**Requirement**. Below is a block of records. Copy every line in it that contains the word "computer".

**Provided data**.
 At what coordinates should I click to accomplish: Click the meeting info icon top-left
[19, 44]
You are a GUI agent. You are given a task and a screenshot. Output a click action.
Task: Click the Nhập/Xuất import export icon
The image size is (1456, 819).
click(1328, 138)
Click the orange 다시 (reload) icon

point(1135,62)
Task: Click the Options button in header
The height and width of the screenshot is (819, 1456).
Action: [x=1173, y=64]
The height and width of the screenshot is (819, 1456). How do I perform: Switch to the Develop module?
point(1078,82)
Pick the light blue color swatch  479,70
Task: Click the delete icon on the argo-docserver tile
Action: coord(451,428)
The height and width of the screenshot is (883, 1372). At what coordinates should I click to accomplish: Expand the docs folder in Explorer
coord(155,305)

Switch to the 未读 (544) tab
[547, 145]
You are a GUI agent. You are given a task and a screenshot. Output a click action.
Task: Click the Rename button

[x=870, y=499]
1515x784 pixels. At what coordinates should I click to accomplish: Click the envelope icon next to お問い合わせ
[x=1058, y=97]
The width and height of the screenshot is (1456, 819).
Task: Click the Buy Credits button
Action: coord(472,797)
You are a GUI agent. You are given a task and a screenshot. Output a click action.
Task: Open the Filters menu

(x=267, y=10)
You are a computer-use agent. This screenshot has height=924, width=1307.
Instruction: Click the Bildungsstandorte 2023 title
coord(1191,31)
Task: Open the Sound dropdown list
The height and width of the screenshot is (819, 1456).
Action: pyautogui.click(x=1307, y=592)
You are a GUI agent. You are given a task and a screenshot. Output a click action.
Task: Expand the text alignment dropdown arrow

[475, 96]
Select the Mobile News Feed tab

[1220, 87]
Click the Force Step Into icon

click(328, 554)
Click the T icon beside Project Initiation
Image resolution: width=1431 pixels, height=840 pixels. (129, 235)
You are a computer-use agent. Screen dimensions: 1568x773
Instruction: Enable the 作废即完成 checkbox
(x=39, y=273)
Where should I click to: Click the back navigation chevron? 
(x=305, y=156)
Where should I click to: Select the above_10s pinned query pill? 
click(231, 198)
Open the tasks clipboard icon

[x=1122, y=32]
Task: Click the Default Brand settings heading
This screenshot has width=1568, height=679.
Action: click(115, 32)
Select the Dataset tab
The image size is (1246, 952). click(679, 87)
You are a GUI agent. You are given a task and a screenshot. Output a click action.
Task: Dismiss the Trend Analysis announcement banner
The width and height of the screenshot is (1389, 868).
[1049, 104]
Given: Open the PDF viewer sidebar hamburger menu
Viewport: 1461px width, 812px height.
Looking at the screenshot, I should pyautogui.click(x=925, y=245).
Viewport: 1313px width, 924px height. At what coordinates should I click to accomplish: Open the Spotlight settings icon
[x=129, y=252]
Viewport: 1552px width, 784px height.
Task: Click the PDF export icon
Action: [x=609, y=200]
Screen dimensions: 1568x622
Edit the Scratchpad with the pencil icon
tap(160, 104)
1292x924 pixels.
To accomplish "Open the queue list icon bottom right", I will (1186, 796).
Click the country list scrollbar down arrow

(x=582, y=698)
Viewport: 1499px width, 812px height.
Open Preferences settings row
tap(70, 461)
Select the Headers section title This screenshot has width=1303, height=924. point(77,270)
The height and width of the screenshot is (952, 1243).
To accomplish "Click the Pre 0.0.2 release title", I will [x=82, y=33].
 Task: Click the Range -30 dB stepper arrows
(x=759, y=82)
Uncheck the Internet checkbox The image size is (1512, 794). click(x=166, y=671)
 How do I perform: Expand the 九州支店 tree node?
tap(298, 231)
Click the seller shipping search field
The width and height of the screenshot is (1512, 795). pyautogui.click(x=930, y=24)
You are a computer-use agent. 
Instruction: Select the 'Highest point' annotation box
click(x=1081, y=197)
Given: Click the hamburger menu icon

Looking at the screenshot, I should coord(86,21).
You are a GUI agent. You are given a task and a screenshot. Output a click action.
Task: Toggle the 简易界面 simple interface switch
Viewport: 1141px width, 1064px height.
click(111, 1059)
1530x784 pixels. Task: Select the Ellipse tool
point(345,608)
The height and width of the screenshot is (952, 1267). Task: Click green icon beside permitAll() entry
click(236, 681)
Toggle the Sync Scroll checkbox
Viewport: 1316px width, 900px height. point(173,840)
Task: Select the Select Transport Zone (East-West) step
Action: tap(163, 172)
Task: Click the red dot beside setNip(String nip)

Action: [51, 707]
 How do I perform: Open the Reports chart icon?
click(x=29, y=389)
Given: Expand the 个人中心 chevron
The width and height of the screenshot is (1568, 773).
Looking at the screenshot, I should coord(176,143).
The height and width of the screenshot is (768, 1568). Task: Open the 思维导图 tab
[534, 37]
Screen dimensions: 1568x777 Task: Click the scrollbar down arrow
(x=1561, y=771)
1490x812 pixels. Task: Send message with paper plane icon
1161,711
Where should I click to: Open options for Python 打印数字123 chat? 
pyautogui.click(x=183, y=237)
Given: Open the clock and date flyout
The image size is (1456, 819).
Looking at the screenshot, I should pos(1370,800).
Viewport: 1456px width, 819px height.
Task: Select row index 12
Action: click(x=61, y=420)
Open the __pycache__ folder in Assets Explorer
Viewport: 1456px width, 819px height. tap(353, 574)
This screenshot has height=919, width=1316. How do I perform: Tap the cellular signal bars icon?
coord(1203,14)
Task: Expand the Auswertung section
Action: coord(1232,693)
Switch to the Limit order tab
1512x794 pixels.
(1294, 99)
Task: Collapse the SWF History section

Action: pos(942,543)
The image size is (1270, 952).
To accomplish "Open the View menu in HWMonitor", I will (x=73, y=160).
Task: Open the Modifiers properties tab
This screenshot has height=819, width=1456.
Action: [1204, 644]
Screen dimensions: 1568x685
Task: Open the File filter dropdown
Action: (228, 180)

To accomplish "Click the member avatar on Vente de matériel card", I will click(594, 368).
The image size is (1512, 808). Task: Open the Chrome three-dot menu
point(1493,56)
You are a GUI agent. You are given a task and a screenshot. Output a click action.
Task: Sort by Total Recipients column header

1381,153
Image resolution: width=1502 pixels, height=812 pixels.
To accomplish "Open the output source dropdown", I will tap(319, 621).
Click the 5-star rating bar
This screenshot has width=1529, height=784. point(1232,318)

**Exercise output**.
You are a computer-use agent. This screenshot has height=924, width=1307.
You are a computer-use agent. Screen dimensions: 1568x773
You are a computer-use agent. 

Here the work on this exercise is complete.